### TASK TO COMPLETE
Please give the listing again, word for word, with nothing left out.

### DATA EXCERPTS
------------

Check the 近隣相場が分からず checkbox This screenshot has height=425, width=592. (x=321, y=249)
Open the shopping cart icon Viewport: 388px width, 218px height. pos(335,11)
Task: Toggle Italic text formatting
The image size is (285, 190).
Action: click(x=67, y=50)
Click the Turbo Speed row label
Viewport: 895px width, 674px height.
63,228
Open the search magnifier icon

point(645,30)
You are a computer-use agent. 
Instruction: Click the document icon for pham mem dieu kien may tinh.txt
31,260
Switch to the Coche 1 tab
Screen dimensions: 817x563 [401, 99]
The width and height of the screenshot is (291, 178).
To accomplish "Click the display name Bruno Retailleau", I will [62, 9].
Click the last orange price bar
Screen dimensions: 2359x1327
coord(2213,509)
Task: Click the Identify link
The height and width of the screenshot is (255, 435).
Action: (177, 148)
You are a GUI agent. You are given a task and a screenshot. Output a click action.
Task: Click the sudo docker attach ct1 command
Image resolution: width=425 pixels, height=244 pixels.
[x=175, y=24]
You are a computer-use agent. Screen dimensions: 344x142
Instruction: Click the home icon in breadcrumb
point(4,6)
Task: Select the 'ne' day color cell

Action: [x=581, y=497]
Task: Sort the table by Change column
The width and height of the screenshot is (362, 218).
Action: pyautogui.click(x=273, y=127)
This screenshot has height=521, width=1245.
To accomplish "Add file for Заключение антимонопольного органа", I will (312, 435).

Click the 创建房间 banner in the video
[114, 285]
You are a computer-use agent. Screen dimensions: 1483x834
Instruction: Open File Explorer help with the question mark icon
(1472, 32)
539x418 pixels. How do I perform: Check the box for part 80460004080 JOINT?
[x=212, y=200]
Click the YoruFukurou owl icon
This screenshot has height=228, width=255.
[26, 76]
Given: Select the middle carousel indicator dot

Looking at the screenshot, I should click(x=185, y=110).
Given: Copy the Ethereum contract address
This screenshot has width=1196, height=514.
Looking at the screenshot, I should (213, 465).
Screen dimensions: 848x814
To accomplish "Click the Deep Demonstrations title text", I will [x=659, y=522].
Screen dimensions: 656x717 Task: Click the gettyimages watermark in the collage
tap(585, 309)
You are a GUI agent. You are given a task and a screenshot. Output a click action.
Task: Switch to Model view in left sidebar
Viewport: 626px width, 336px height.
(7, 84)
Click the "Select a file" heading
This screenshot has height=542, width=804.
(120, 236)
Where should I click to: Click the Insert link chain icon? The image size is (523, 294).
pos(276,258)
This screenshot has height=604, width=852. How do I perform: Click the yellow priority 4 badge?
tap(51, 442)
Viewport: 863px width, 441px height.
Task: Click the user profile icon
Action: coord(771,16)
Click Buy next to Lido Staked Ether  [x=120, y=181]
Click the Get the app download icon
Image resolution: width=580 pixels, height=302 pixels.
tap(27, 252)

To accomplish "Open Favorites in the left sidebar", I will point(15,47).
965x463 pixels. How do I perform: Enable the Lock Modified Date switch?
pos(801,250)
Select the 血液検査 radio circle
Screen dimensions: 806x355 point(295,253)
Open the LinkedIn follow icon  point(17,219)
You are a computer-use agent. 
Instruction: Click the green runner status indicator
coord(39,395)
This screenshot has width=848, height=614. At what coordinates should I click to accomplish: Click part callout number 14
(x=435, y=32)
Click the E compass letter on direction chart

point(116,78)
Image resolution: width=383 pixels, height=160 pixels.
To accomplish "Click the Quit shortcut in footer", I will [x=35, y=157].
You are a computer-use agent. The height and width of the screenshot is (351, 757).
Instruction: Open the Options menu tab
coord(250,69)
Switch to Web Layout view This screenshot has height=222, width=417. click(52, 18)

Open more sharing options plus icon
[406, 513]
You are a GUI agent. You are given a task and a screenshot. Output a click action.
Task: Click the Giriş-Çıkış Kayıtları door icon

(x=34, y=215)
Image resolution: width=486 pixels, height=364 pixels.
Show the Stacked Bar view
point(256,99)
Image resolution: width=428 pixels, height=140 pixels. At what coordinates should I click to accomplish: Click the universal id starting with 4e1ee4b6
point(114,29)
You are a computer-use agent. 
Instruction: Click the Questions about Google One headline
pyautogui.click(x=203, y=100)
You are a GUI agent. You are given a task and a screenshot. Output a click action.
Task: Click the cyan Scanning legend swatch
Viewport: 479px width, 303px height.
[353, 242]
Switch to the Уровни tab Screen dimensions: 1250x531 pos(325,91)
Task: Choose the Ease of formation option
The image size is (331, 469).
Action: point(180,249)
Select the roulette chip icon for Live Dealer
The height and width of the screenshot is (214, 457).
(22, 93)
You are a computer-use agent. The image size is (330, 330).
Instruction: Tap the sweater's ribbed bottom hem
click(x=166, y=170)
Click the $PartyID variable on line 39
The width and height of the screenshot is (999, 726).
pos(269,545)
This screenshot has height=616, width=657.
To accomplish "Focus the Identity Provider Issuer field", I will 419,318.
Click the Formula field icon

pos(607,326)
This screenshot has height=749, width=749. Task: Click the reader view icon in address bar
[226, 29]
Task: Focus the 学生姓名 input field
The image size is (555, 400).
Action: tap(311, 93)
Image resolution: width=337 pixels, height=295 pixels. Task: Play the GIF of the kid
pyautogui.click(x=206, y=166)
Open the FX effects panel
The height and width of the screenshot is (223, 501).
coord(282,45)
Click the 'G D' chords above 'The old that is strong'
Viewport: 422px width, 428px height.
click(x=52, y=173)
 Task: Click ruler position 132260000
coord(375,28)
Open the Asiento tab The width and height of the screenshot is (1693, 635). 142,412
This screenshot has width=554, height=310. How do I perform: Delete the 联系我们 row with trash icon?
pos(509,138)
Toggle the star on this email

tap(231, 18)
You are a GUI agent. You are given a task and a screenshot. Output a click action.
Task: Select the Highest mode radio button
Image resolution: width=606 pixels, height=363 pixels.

------------

### WRITTEN SOLUTION
Check the 近隣相場が分からず checkbox This screenshot has height=425, width=592. (x=321, y=249)
Open the shopping cart icon Viewport: 388px width, 218px height. pos(335,11)
Task: Toggle Italic text formatting
The image size is (285, 190).
Action: click(x=67, y=50)
Click the Turbo Speed row label
Viewport: 895px width, 674px height.
63,228
Open the search magnifier icon

point(645,30)
You are a computer-use agent. 
Instruction: Click the document icon for pham mem dieu kien may tinh.txt
31,260
Switch to the Coche 1 tab
Screen dimensions: 817x563 [401, 99]
The width and height of the screenshot is (291, 178).
To accomplish "Click the display name Bruno Retailleau", I will [62, 9].
Click the last orange price bar
Screen dimensions: 2359x1327
coord(2213,509)
Task: Click the Identify link
The height and width of the screenshot is (255, 435).
Action: (177, 148)
You are a GUI agent. You are given a task and a screenshot. Output a click action.
Task: Click the sudo docker attach ct1 command
Image resolution: width=425 pixels, height=244 pixels.
[x=175, y=24]
You are a computer-use agent. Screen dimensions: 344x142
Instruction: Click the home icon in breadcrumb
point(4,6)
Task: Select the 'ne' day color cell

Action: [x=581, y=497]
Task: Sort the table by Change column
The width and height of the screenshot is (362, 218).
Action: pyautogui.click(x=273, y=127)
This screenshot has height=521, width=1245.
To accomplish "Add file for Заключение антимонопольного органа", I will (312, 435).

Click the 创建房间 banner in the video
[114, 285]
You are a computer-use agent. Screen dimensions: 1483x834
Instruction: Open File Explorer help with the question mark icon
(1472, 32)
539x418 pixels. How do I perform: Check the box for part 80460004080 JOINT?
[x=212, y=200]
Click the YoruFukurou owl icon
This screenshot has height=228, width=255.
[26, 76]
Given: Select the middle carousel indicator dot

Looking at the screenshot, I should click(x=185, y=110).
Given: Copy the Ethereum contract address
This screenshot has width=1196, height=514.
Looking at the screenshot, I should (213, 465).
Screen dimensions: 848x814
To accomplish "Click the Deep Demonstrations title text", I will [x=659, y=522].
Screen dimensions: 656x717 Task: Click the gettyimages watermark in the collage
tap(585, 309)
You are a GUI agent. You are given a task and a screenshot. Output a click action.
Task: Switch to Model view in left sidebar
Viewport: 626px width, 336px height.
(7, 84)
Click the "Select a file" heading
This screenshot has height=542, width=804.
(120, 236)
Where should I click to: Click the Insert link chain icon? The image size is (523, 294).
pos(276,258)
This screenshot has height=604, width=852. How do I perform: Click the yellow priority 4 badge?
tap(51, 442)
Viewport: 863px width, 441px height.
Task: Click the user profile icon
Action: coord(771,16)
Click Buy next to Lido Staked Ether  [x=120, y=181]
Click the Get the app download icon
Image resolution: width=580 pixels, height=302 pixels.
tap(27, 252)

To accomplish "Open Favorites in the left sidebar", I will point(15,47).
965x463 pixels. How do I perform: Enable the Lock Modified Date switch?
pos(801,250)
Select the 血液検査 radio circle
Screen dimensions: 806x355 point(295,253)
Open the LinkedIn follow icon  point(17,219)
You are a computer-use agent. 
Instruction: Click the green runner status indicator
coord(39,395)
This screenshot has width=848, height=614. At what coordinates should I click to accomplish: Click part callout number 14
(x=435, y=32)
Click the E compass letter on direction chart

point(116,78)
Image resolution: width=383 pixels, height=160 pixels.
To accomplish "Click the Quit shortcut in footer", I will [x=35, y=157].
You are a computer-use agent. The height and width of the screenshot is (351, 757).
Instruction: Open the Options menu tab
coord(250,69)
Switch to Web Layout view This screenshot has height=222, width=417. click(52, 18)

Open more sharing options plus icon
[406, 513]
You are a GUI agent. You are given a task and a screenshot. Output a click action.
Task: Click the Giriş-Çıkış Kayıtları door icon

(x=34, y=215)
Image resolution: width=486 pixels, height=364 pixels.
Show the Stacked Bar view
point(256,99)
Image resolution: width=428 pixels, height=140 pixels. At what coordinates should I click to accomplish: Click the universal id starting with 4e1ee4b6
point(114,29)
You are a computer-use agent. 
Instruction: Click the Questions about Google One headline
pyautogui.click(x=203, y=100)
You are a GUI agent. You are given a task and a screenshot. Output a click action.
Task: Click the cyan Scanning legend swatch
Viewport: 479px width, 303px height.
[353, 242]
Switch to the Уровни tab Screen dimensions: 1250x531 pos(325,91)
Task: Choose the Ease of formation option
The image size is (331, 469).
Action: point(180,249)
Select the roulette chip icon for Live Dealer
The height and width of the screenshot is (214, 457).
(22, 93)
You are a computer-use agent. The image size is (330, 330).
Instruction: Tap the sweater's ribbed bottom hem
click(x=166, y=170)
Click the $PartyID variable on line 39
The width and height of the screenshot is (999, 726).
pos(269,545)
This screenshot has height=616, width=657.
To accomplish "Focus the Identity Provider Issuer field", I will 419,318.
Click the Formula field icon

pos(607,326)
This screenshot has height=749, width=749. Task: Click the reader view icon in address bar
[226, 29]
Task: Focus the 学生姓名 input field
The image size is (555, 400).
Action: tap(311, 93)
Image resolution: width=337 pixels, height=295 pixels. Task: Play the GIF of the kid
pyautogui.click(x=206, y=166)
Open the FX effects panel
The height and width of the screenshot is (223, 501).
coord(282,45)
Click the 'G D' chords above 'The old that is strong'
Viewport: 422px width, 428px height.
click(x=52, y=173)
 Task: Click ruler position 132260000
coord(375,28)
Open the Asiento tab The width and height of the screenshot is (1693, 635). 142,412
This screenshot has width=554, height=310. How do I perform: Delete the 联系我们 row with trash icon?
pos(509,138)
Toggle the star on this email

tap(231, 18)
You are a GUI agent. You are given a task and a screenshot. Output a click action.
Task: Select the Highest mode radio button
Image resolution: width=606 pixels, height=363 pixels.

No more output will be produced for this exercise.